I was running PingPlotter at around 5am this morning whilst playing a game (its upload was capped to 250kb/s) and although it would run with no issues for around 20-30 minutes, I suddenly found myself spiking to ~2500ms latency (5:25am). I watched my ping for a while after leaving the game but it didn't seem to settle at all. I closed all applications on my computer that "could" affect my connection and even restarted my computer (5:29am) to no avail before eventually going to bed.
If nothing changes I'll update after the engineer comes on Monday. For some reason I feel like it's a HH6/wiring/socket issue though maybe we are just too far from the cabinet.
The room I currently use as a bedroom used to be an office and I believe the master socket was changed to this room from the hallway at some point in the past. The master socket already has two sockets (ADSL/Phone) and has "ADSL V1.0" on the faceplate itself. It's next to a socket labelled "Fax".
Unscrewing the master socket's faceplate and plugging another filter into the test socket doesn't appear to have an impact on the DSLChecker results, nor the stability of our internet itself. I have a feeling that the wiring inside the socket (or maybe throughout our house in general) might be pretty old though so I wouldn't be surprised if some issues were found with it. I don't know the last time this place had a once-over to check for faults or anything.
If you used test socket did you check the extension sockets to make sure there is no dial tone at any socket. If there is a dial tone then there's is a problem with the wiring
I'm not sure what you mean. The only thing actually plugged into our master socket is the ethernet cable to the HH6. We have a few additional sockets for phone lines around the house and I'd assume all of them emit a dial tone because all of them work.
That is what you would expect but if you connect to the test socket with a filter and recheck the sockets then they now should not have a dial tone. If any have a tone then there is a problem with your wiring which will have an adverse affect in your broadband
Bufferbloat is seldom caused by SNR margins or anything else happening on your line.
All connections have a capacity. When that capacity is exceeded, if the devices default to a buffering behaviour you will get bufferbloat. Ironically, devices with small buffers are better if no QoS is applied.
QoS is the only way to fundamentally resolve bufferbloat situations. QoS implementations vary wildly. HomeHub implementations have a tradition of being hidden or non-existent. Whether they exist or not doesn't tell you anything about the quality of implementation. The fact is they are not front and centre in getting your setup bloat-free and that is a vendor/industry choice that happily tips the consumer towards costly upgrades.

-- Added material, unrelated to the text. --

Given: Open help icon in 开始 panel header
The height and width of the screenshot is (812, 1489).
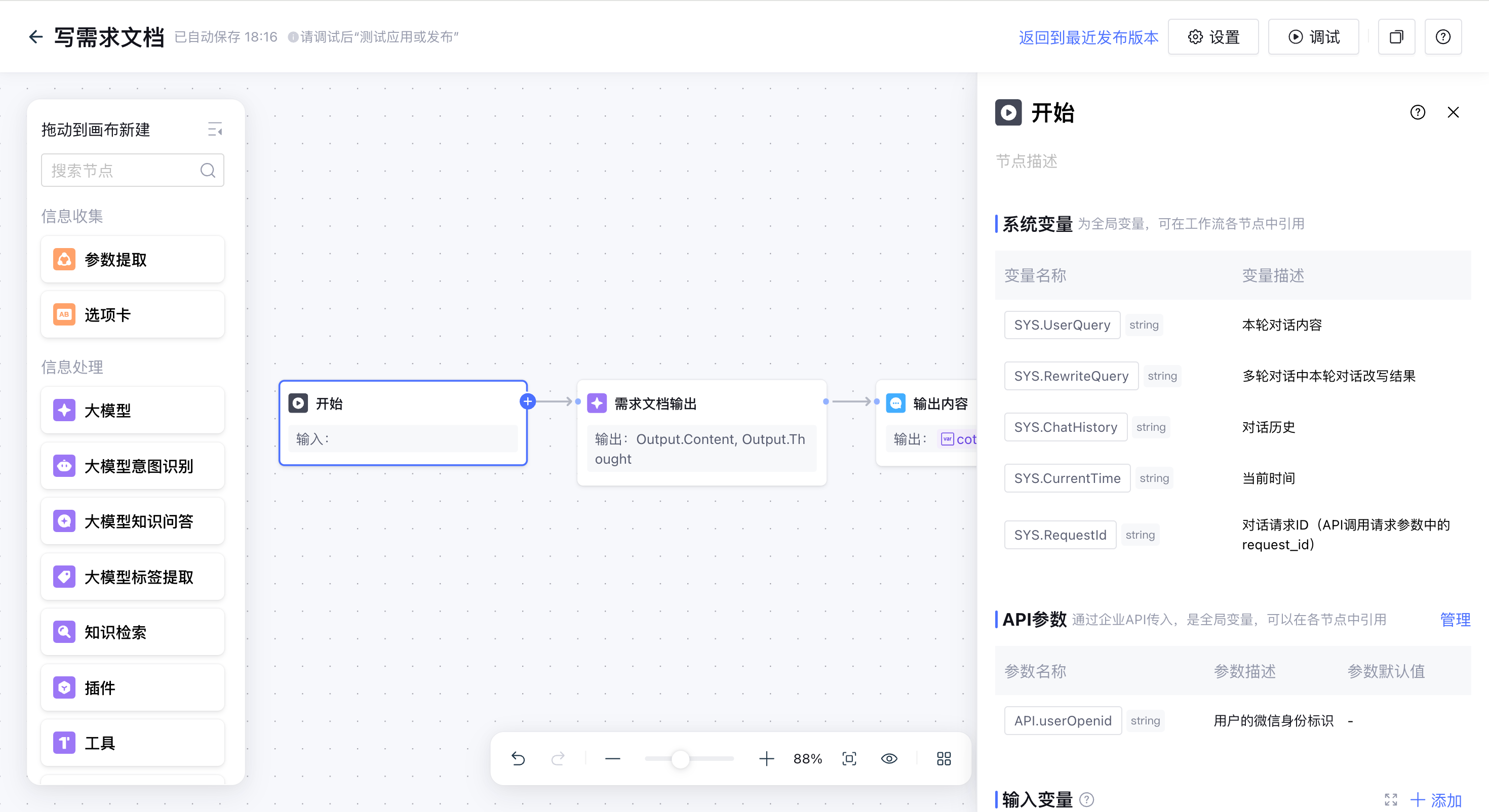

In many ways, a 17Mbps ADSL2 line with proper QoS is better than a FTTC Infinity connection with no QoS... (although having more bandwidth can reduce the number of times the network load triggers a buffering situation, the situation is still severe when it does occur).
There are two areas where buffering can typically be an issue:
1. Internet uplink
You can have really debilitating buffering happening in your wifi, especially if you have any form of extenders. Even fashionable mesh products suffer from this when they have wireless backhaul.
If you are testing on a wired connection, direct to your router you can eliminate Wifi buffering from your testing. If that testing (http://dslreports.com/speedtest) indicates bufferbloat (without QoS, it will), then you've got to work out what QoS can be applied.
Hint. The HH6 does not do QoS in any sensible form. Seek alternatives.